Sensor platform for real-time monitoring of animal health and welfare
The NLAS-P3 project is aiming to develop a sensor data-based platform for real-time monitoring of animal health and welfare status. This platform is integrating farm, (sub)clinical data and data obtained from individual animals using quantified animal technologies (e.g., wearable sensors) by employing data-driven modelling approaches (e.g., dynamical systems machine learning).
The EnegyTag sensor system
In general, living things are very energy expensive. For example, the average energy consumed by one cow for one day is around 70 Mega Joules (19.4kWh » 5400 AA batteries), which is the same amount of energy needed to power a Tesla car for 100 km.

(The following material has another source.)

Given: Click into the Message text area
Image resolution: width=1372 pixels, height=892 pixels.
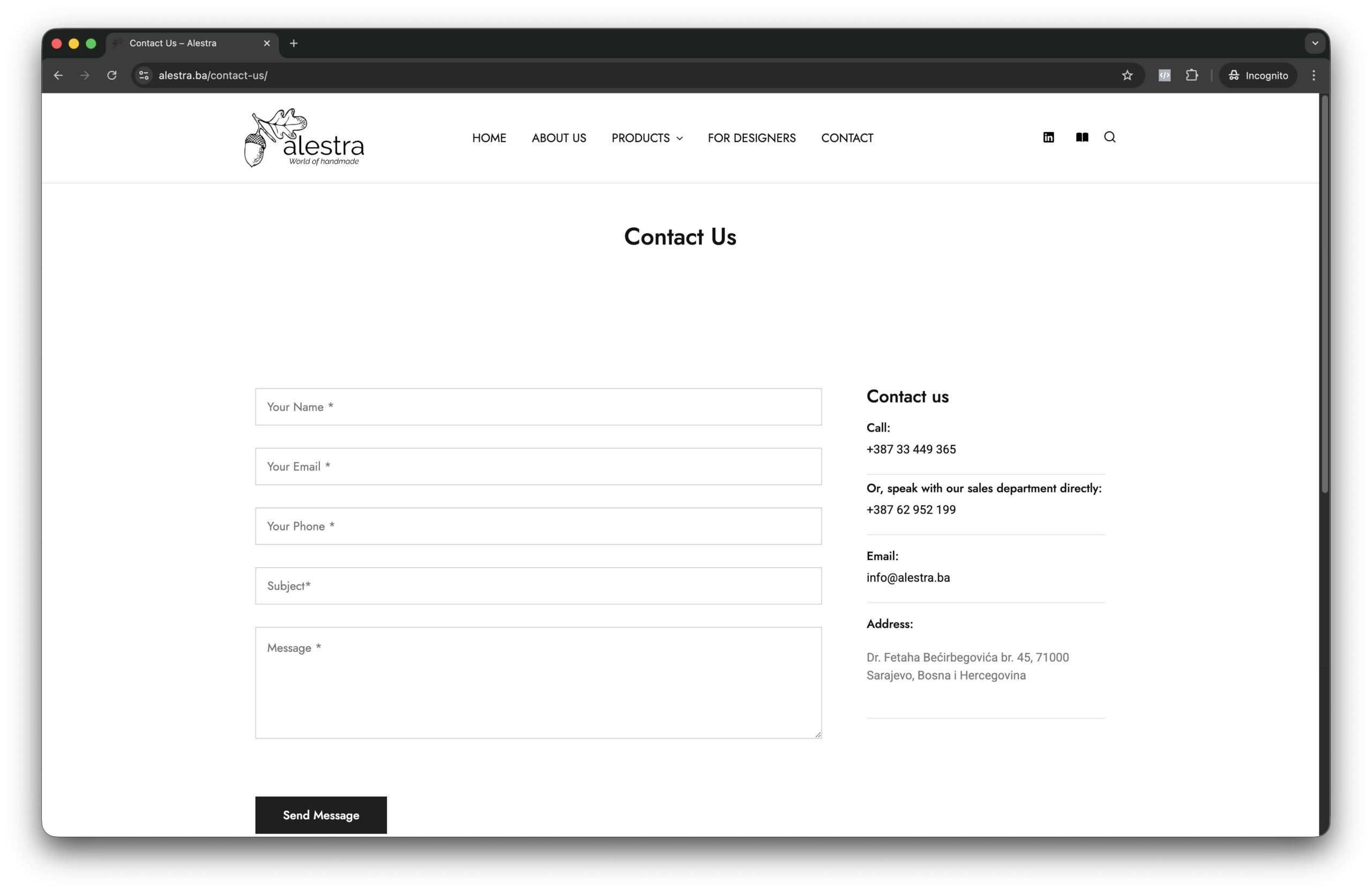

This energy, which is the means for the animal to survive, is time-varying depending on many internal and external factors.
Hence, continuous monitoring of the dynamic energy consumption is crucial for assessing the health, welfare, and productivity of our animals.
Currently, we are working, in collaboration with KU Leuven university, on developing a wearable sensor (the EnergyTag) for real-time monitoring of animal’s (dairy cows and pigs) energy expenditure. The EnergyTag is a software sensor, which is a combination of hardware sensors such as for temperature and heart rate sensors and software: an online estimation algorithm.
Soft-sensing platform for BRD-related outcome prediction
Bovine respiratory disease (BRD) is the most common cause of morbidity and mortality in cattle around the world causing important health problems (e.g., mortality and low productivity) in all cattle husbandry systems.
BRD is a multifactorial syndrome, with various predisposing factors (stressors) being necessary to induce disease and affect disease severity. Hence, the BRD-related progression outcome is farm-dependant if not individual-dependant as well.
In collaboration with Wageningen Bioveterinary Research, we are developing a soft-sensing platform for the prediction of bovine respiratory diseased related severity and mortality.